**Input**:
■ ■ ■

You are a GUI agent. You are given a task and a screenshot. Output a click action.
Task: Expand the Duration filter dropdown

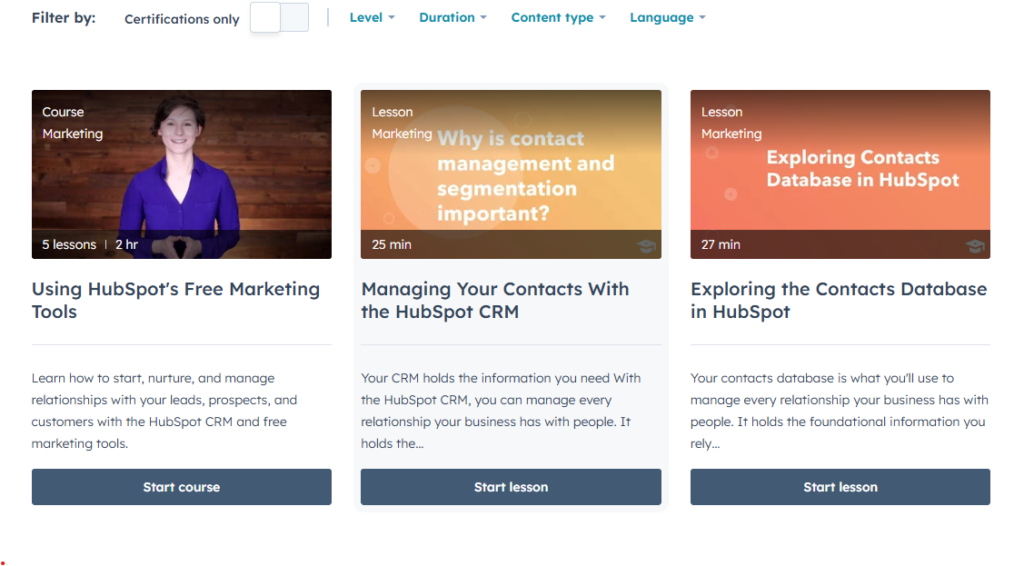[453, 18]
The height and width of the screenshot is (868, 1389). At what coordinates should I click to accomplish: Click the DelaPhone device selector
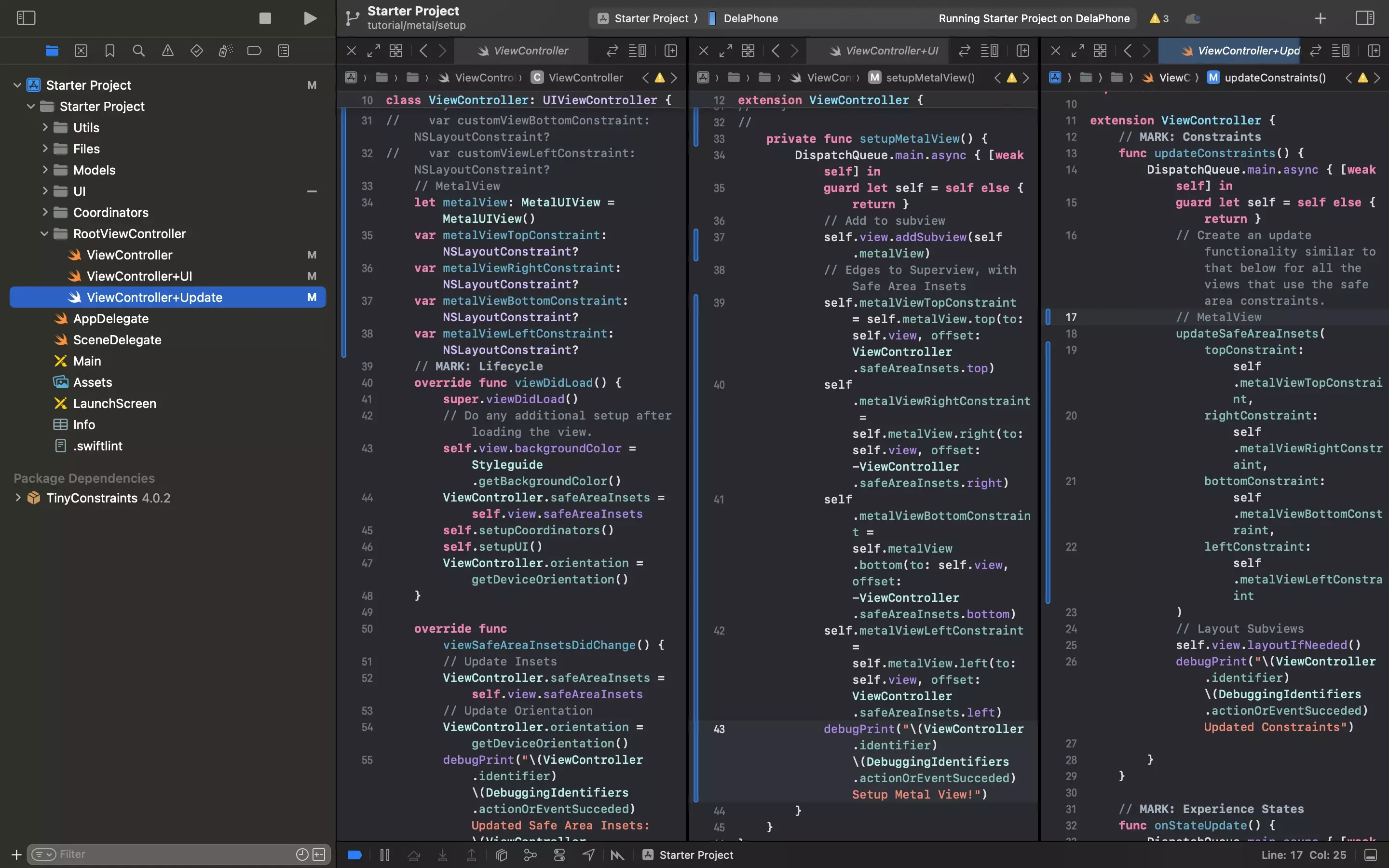click(x=750, y=18)
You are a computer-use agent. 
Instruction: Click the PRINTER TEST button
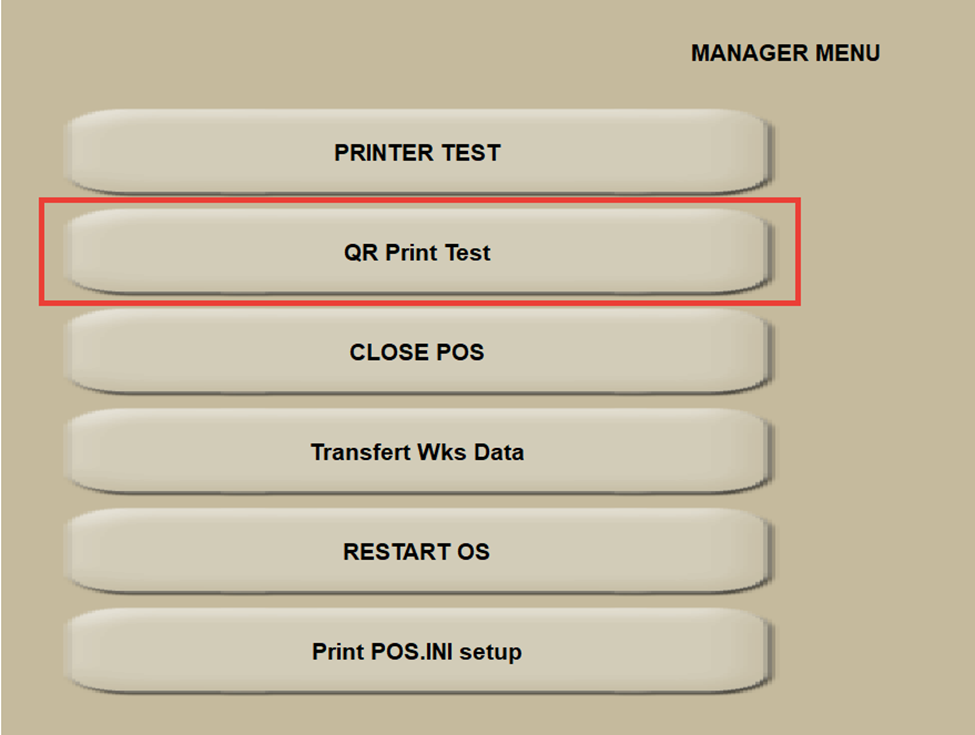tap(417, 152)

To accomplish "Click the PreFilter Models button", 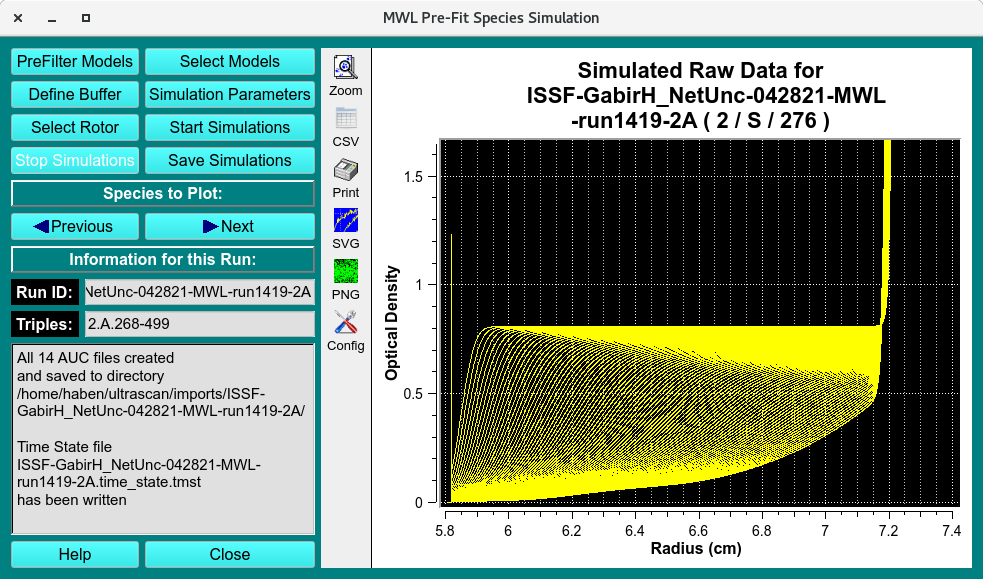I will pos(74,61).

■ ■ ■

**What you will do**: Count the lines in the material above that contain the word "agent", and reply with only the number.

**The output**: 2